Köln – „Für Kinder war es während des Lockdowns sicherer, nachts alleine im Park spazieren zu gehen als zuhause in ihrem Zimmer zu sein“, sagt Bernd Siggelkow, Gründer des bundesweiten christlichen Kinder- und Jugendwerks „Die Arche“. Die Isolation, die Abgeschnittenheit von Freunden, Vereinen und sozialen Einrichtungen, wie sie im vergangenen Jahr trauriger Alltag war, sei vor allem für sozial benachteiligte Kinder fatal gewesen. Die Zahl der misshandelten Kinder hat im Corona-Jahr um neun Prozent zugenommen, teilte das Statistische Bundesamt jüngst mit. „Die richtige Explosion kommt erst noch, sollten die Schulen nach den Sommerferien erneut schließen“, sagt Siggelkow im Interview.

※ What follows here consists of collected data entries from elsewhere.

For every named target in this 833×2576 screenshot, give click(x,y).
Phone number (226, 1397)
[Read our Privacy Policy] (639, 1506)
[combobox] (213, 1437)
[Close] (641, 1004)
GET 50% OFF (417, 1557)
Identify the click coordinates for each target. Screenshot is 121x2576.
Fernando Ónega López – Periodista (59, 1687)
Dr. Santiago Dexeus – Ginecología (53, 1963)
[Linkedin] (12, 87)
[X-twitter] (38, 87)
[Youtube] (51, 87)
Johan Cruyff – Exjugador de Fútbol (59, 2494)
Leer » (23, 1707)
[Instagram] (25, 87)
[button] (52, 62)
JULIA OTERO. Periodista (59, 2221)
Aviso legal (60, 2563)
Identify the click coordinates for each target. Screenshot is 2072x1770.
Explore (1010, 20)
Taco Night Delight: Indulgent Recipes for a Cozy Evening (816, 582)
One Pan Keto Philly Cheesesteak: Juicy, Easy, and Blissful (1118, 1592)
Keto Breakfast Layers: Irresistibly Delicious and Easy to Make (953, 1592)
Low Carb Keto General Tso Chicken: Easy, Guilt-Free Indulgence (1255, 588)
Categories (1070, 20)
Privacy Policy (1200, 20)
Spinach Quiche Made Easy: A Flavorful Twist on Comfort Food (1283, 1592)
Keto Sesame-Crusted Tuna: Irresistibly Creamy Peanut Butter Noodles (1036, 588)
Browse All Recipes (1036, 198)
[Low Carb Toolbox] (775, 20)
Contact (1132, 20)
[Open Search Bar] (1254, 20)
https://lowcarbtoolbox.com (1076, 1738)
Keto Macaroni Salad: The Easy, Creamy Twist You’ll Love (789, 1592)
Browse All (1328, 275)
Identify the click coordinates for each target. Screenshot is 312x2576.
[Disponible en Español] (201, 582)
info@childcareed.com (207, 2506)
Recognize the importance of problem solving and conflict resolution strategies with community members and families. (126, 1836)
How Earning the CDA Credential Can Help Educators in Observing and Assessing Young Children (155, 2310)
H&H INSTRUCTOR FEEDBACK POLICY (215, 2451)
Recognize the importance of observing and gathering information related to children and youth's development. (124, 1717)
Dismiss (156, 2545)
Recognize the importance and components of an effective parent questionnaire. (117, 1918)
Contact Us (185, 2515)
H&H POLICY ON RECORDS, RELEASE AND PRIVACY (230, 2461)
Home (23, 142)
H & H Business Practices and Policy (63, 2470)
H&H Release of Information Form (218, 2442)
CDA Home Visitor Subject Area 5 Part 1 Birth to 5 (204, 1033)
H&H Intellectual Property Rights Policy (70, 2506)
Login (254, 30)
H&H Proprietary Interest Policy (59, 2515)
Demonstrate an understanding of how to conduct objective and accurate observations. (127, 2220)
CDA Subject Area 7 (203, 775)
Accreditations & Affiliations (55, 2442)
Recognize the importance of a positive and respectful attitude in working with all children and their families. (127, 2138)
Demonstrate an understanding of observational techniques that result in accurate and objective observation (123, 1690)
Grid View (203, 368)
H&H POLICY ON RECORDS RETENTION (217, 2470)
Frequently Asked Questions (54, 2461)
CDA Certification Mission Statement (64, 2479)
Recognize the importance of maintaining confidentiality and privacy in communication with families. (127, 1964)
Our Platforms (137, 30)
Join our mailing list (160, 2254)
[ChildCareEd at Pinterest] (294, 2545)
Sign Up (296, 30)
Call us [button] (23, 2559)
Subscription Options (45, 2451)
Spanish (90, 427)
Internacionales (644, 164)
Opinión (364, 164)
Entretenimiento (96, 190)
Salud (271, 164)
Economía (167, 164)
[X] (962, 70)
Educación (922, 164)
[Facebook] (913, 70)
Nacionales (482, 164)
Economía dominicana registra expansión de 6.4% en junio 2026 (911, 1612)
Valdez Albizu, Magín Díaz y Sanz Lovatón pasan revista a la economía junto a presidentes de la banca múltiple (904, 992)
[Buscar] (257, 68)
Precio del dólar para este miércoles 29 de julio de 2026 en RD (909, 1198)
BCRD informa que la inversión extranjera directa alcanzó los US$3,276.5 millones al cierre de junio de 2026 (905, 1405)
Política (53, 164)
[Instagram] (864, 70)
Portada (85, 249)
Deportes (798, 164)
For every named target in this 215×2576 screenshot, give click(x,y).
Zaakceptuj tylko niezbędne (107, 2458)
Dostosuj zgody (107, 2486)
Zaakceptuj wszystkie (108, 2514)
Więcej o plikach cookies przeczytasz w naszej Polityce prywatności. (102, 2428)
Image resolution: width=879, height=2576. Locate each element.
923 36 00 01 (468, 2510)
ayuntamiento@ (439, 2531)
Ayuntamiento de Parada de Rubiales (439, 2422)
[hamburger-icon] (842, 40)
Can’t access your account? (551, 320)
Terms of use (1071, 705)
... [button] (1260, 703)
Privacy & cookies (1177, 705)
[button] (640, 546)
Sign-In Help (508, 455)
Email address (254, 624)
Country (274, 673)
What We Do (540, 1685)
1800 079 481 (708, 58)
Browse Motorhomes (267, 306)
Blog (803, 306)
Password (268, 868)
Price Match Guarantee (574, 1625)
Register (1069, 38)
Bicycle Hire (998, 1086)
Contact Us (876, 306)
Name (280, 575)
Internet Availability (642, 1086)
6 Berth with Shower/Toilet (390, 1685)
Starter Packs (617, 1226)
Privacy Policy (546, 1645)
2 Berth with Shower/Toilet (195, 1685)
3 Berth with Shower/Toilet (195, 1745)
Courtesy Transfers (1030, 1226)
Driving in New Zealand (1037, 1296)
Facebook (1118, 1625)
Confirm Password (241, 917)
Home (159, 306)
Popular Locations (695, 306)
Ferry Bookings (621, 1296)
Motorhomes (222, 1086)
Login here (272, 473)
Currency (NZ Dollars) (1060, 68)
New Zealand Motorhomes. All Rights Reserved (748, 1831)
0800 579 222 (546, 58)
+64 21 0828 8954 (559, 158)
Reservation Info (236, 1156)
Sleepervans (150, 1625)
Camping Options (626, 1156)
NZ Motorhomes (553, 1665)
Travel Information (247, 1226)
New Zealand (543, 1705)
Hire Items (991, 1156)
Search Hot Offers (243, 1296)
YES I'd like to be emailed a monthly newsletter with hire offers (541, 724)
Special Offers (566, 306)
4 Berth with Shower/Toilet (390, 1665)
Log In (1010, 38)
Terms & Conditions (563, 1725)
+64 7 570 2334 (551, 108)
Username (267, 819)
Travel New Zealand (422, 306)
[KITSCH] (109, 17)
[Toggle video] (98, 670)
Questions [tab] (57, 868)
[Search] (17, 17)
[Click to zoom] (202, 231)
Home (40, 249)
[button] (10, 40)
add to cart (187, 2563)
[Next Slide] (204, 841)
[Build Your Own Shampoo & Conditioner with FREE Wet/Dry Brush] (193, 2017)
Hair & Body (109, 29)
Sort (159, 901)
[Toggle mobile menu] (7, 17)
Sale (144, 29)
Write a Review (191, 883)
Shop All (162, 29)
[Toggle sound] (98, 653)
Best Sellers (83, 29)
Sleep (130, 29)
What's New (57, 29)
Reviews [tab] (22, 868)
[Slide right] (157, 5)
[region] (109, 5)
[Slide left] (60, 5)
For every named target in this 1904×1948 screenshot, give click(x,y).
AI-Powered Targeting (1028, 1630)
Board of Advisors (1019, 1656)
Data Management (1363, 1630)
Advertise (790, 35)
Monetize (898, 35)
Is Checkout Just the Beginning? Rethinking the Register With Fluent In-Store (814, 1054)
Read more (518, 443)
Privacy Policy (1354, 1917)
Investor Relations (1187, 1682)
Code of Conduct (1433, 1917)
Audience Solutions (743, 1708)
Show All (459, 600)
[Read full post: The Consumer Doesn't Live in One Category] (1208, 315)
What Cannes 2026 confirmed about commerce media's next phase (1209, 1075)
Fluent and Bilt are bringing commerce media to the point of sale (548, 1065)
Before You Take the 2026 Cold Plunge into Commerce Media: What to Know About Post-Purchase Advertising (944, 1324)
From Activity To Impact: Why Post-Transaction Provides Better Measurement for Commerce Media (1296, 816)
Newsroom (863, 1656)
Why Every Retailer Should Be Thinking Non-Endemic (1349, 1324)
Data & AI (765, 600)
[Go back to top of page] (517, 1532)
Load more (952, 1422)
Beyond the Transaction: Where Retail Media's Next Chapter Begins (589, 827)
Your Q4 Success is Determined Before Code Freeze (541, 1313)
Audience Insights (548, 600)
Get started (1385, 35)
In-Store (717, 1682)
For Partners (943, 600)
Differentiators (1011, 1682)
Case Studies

Herr Siggelkow, vor einer Woche hat das Statistische Bundesamt mitgeteilt, dass die Jugendämter in Deutschland im Corona-Jahr 2020 bei rund 60.600 Kindern und Jugendlichen eine Kindeswohlgefährdung festgestellt haben. Das ist ein Zuwachs von neun Prozent gegenüber dem Vorjahr und damit ein neuer Höchststand. Auch die Zahl der sexuell missbrauchten Kinder ist gestiegen. Überrascht Sie das? Bernd Siggelkow: Nein, gar nicht. Ich habe von Anfang an gesagt, dass es gefährlich ist, wenn niemand mehr an Türen klingelt, die Kinder nur noch ihre familiären Bezugspersonen haben und nicht mehr zur Schule gehen. Im Lockdown war die Gewalt an Kindern programmiert. Für viele wäre es in dieser Zeit sicherer gewesen, alleine in einem dunklen Park spazieren zu gehen als sich in ihrem Zimmer aufzuhalten.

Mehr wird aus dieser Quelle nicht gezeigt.